(Task details): Keeping every word and mark, copy all of the data.

[Source data]

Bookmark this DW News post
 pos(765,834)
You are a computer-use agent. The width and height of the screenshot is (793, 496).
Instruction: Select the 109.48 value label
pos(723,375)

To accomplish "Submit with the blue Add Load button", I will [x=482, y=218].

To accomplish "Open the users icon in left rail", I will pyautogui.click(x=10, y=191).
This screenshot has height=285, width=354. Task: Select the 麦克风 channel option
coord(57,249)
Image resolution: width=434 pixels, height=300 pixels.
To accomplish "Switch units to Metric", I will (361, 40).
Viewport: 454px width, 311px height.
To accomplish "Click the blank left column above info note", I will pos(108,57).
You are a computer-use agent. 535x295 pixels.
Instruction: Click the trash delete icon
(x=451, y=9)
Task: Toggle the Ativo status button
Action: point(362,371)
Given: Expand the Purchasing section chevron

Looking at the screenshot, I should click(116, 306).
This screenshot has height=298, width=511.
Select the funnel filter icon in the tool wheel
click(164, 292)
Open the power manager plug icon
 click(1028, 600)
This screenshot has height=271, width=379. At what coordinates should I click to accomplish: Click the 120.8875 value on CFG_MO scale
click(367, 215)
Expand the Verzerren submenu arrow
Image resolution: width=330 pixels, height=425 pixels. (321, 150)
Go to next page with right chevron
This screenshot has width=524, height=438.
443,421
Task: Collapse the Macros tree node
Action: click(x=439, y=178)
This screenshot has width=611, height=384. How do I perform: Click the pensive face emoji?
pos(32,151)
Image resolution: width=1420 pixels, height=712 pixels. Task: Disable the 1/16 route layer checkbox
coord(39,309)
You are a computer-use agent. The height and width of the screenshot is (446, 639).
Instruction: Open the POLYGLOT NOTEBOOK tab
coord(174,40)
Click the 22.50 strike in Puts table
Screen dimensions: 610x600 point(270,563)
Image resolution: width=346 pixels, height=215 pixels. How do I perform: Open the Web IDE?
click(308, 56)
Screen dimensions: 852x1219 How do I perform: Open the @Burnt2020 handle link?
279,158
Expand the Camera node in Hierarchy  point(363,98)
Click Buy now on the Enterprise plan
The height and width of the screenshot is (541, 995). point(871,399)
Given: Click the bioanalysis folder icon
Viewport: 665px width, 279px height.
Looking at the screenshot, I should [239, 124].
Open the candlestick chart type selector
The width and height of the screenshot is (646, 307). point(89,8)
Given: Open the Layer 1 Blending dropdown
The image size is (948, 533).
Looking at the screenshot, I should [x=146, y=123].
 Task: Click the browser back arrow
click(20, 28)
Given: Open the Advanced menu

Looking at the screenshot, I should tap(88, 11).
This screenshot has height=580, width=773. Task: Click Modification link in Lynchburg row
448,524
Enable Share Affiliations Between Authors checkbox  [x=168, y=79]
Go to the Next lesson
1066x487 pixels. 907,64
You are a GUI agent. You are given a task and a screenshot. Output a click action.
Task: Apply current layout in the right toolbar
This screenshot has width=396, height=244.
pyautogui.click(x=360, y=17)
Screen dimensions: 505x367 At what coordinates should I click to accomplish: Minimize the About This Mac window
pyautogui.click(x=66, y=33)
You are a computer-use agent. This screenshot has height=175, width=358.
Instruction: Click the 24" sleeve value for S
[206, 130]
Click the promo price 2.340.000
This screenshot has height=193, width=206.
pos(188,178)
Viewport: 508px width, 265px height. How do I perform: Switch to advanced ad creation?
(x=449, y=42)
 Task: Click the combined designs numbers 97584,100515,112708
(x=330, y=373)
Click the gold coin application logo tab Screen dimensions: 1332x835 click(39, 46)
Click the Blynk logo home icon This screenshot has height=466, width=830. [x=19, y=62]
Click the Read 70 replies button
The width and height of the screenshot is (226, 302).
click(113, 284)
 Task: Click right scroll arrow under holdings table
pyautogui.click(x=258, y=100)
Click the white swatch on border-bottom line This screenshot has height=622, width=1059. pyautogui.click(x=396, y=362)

(Written reply):
Bookmark this DW News post
 pos(765,834)
You are a computer-use agent. The width and height of the screenshot is (793, 496).
Instruction: Select the 109.48 value label
pos(723,375)

To accomplish "Submit with the blue Add Load button", I will [x=482, y=218].

To accomplish "Open the users icon in left rail", I will pyautogui.click(x=10, y=191).
This screenshot has height=285, width=354. Task: Select the 麦克风 channel option
coord(57,249)
Image resolution: width=434 pixels, height=300 pixels.
To accomplish "Switch units to Metric", I will (361, 40).
Viewport: 454px width, 311px height.
To accomplish "Click the blank left column above info note", I will pos(108,57).
You are a computer-use agent. 535x295 pixels.
Instruction: Click the trash delete icon
(x=451, y=9)
Task: Toggle the Ativo status button
Action: point(362,371)
Given: Expand the Purchasing section chevron

Looking at the screenshot, I should click(116, 306).
This screenshot has height=298, width=511.
Select the funnel filter icon in the tool wheel
click(164, 292)
Open the power manager plug icon
 click(1028, 600)
This screenshot has height=271, width=379. At what coordinates should I click to accomplish: Click the 120.8875 value on CFG_MO scale
click(367, 215)
Expand the Verzerren submenu arrow
Image resolution: width=330 pixels, height=425 pixels. (321, 150)
Go to next page with right chevron
This screenshot has width=524, height=438.
443,421
Task: Collapse the Macros tree node
Action: click(x=439, y=178)
This screenshot has width=611, height=384. How do I perform: Click the pensive face emoji?
pos(32,151)
Image resolution: width=1420 pixels, height=712 pixels. Task: Disable the 1/16 route layer checkbox
coord(39,309)
You are a computer-use agent. The height and width of the screenshot is (446, 639).
Instruction: Open the POLYGLOT NOTEBOOK tab
coord(174,40)
Click the 22.50 strike in Puts table
Screen dimensions: 610x600 point(270,563)
Image resolution: width=346 pixels, height=215 pixels. How do I perform: Open the Web IDE?
click(308, 56)
Screen dimensions: 852x1219 How do I perform: Open the @Burnt2020 handle link?
279,158
Expand the Camera node in Hierarchy  point(363,98)
Click Buy now on the Enterprise plan
The height and width of the screenshot is (541, 995). point(871,399)
Given: Click the bioanalysis folder icon
Viewport: 665px width, 279px height.
Looking at the screenshot, I should [239, 124].
Open the candlestick chart type selector
The width and height of the screenshot is (646, 307). point(89,8)
Given: Open the Layer 1 Blending dropdown
The image size is (948, 533).
Looking at the screenshot, I should [x=146, y=123].
 Task: Click the browser back arrow
click(20, 28)
Given: Open the Advanced menu

Looking at the screenshot, I should tap(88, 11).
This screenshot has height=580, width=773. Task: Click Modification link in Lynchburg row
448,524
Enable Share Affiliations Between Authors checkbox  [x=168, y=79]
Go to the Next lesson
1066x487 pixels. 907,64
You are a GUI agent. You are given a task and a screenshot. Output a click action.
Task: Apply current layout in the right toolbar
This screenshot has width=396, height=244.
pyautogui.click(x=360, y=17)
Screen dimensions: 505x367 At what coordinates should I click to accomplish: Minimize the About This Mac window
pyautogui.click(x=66, y=33)
You are a computer-use agent. This screenshot has height=175, width=358.
Instruction: Click the 24" sleeve value for S
[206, 130]
Click the promo price 2.340.000
This screenshot has height=193, width=206.
pos(188,178)
Viewport: 508px width, 265px height. How do I perform: Switch to advanced ad creation?
(x=449, y=42)
 Task: Click the combined designs numbers 97584,100515,112708
(x=330, y=373)
Click the gold coin application logo tab Screen dimensions: 1332x835 click(39, 46)
Click the Blynk logo home icon This screenshot has height=466, width=830. [x=19, y=62]
Click the Read 70 replies button
The width and height of the screenshot is (226, 302).
click(113, 284)
 Task: Click right scroll arrow under holdings table
pyautogui.click(x=258, y=100)
Click the white swatch on border-bottom line This screenshot has height=622, width=1059. pyautogui.click(x=396, y=362)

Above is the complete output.